Ini bukan kali pertama SFO menggandeng KPK. Kerja sama kedua lembaga ini sebelumnya berhasil menjerat bekas Direktur Utama Garuda Indonesia, Emirsyah Satar, pada Agustus tahun lalu. Emirsyah dituding menerima komisi pembelian pesawat Airbus A330 dan mesin Rolls-Royce pada periode 2005-2014. Emirsyah divonis hukuman 8 tahun bui dan denda Rp 1 miliar.
Kasus baru yang sedang diselidiki SFO ini terkait erat dengan temuan dalam kasus Emirsyah itu. Putusan pengadilan mengungkap satu perusahaan yang aktif menyuap Emirsyah ketika itu adalah Bombardier. Pada 2012, di masa kepemimpinan Emirsyah Satar, Garuda memang sempat membeli enam pesawat Canadian Regional Jet (CRJ) 1000 Next Generation buatan Bombardier.
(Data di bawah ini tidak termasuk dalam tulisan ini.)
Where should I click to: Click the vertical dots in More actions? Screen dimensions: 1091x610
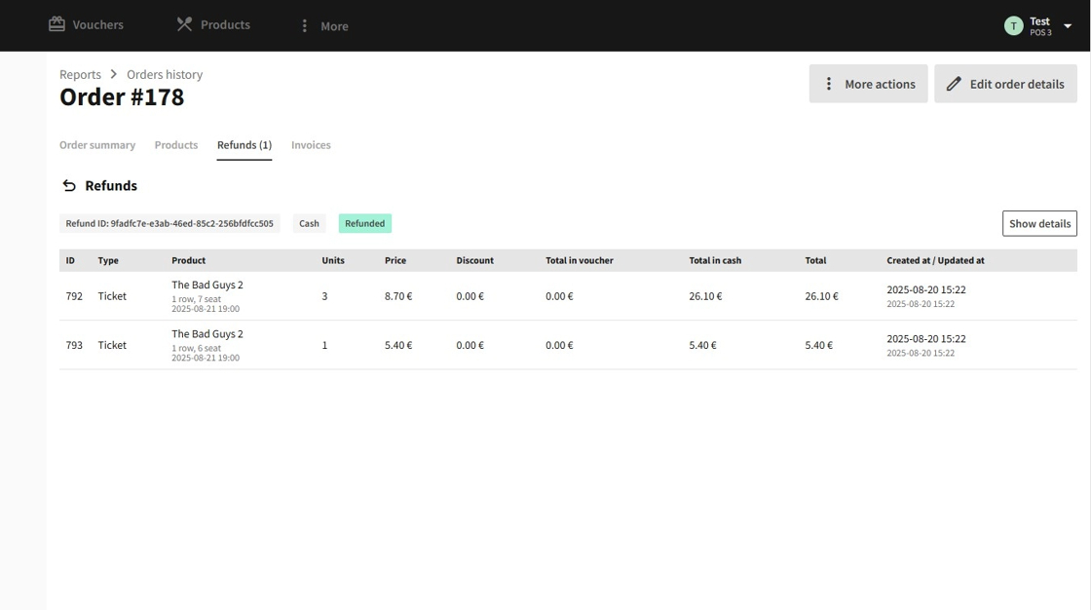tap(829, 84)
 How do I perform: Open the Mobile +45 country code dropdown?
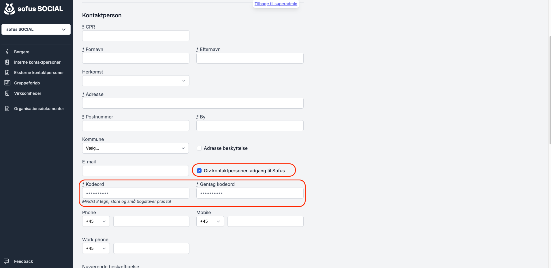click(210, 221)
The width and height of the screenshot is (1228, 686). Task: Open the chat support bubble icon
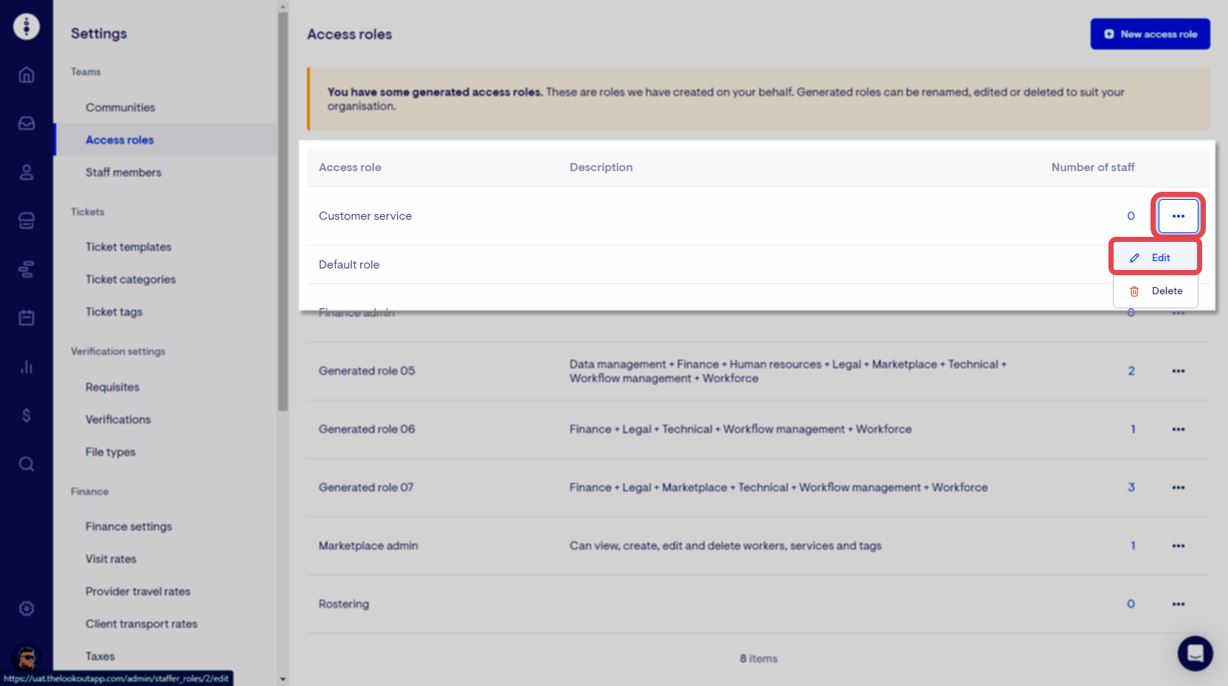click(x=1195, y=653)
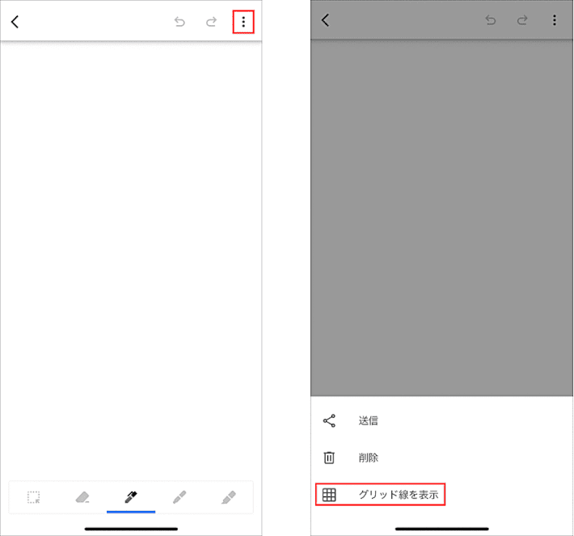The image size is (574, 536).
Task: Pick the marker tool next to the pen
Action: pyautogui.click(x=179, y=497)
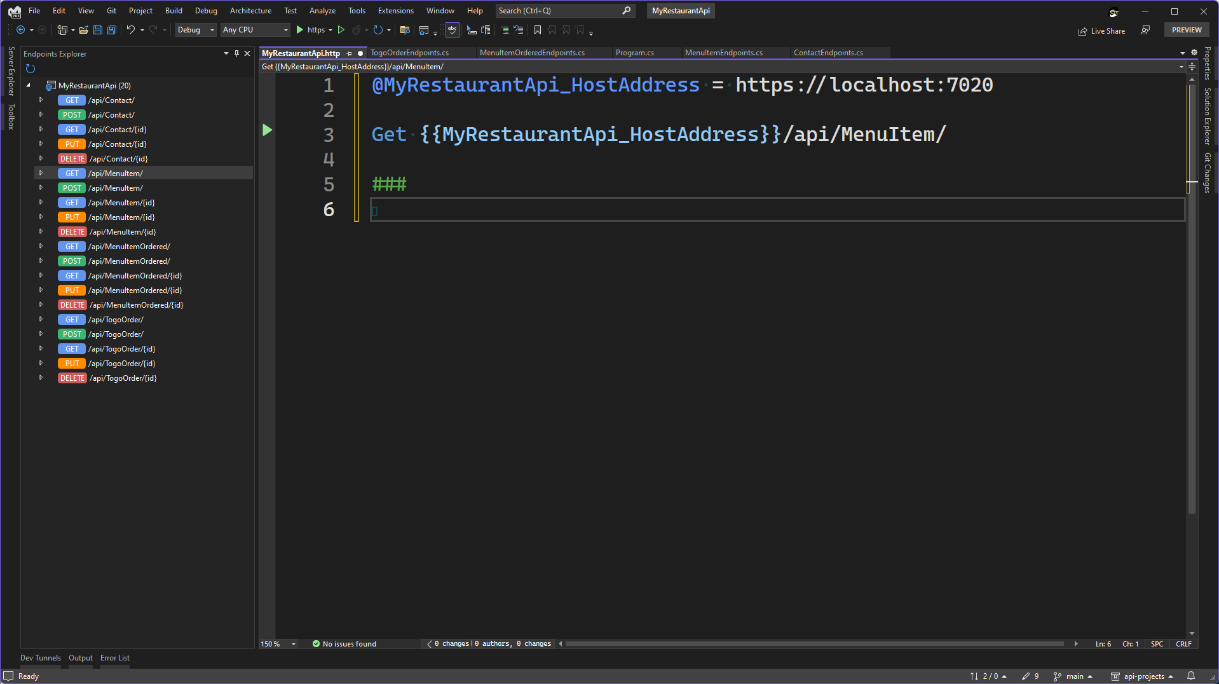The height and width of the screenshot is (684, 1219).
Task: Toggle auto-hide pin on Endpoints Explorer
Action: click(x=237, y=54)
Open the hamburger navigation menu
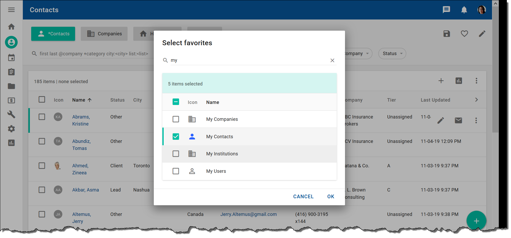Screen dimensions: 511x238 [x=11, y=10]
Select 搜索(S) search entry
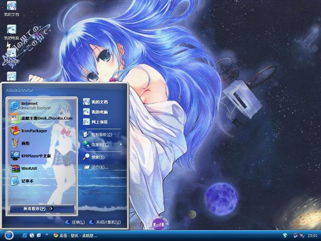The height and width of the screenshot is (241, 321). (97, 157)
Keputusan Garuda membeli CRJ1000 NG sudah mencurigakan sejak awal. Pesawat jet bisnis itu tidak didesain untuk penerbangan massal dengan bagasi banyak. Bodinya yang panjang membuatnya tidak dapat mendarat di kebanyakan bandar udara di dalam negeri. Kapasitasnya juga tak sebesar Boeing 737-800, yang bisa mengangkut 149 penumpang. Belum lagi, akibat pembelian itu, Garuda harus mengeluarkan biaya tambahan untuk melatih teknisi khusus. Pendeknya, pembelian itu penuh kejanggalan karena tidak melalui pengkajian yang mempertimbangkan target pasar, kebutuhan, dan kondisi infrastruktur.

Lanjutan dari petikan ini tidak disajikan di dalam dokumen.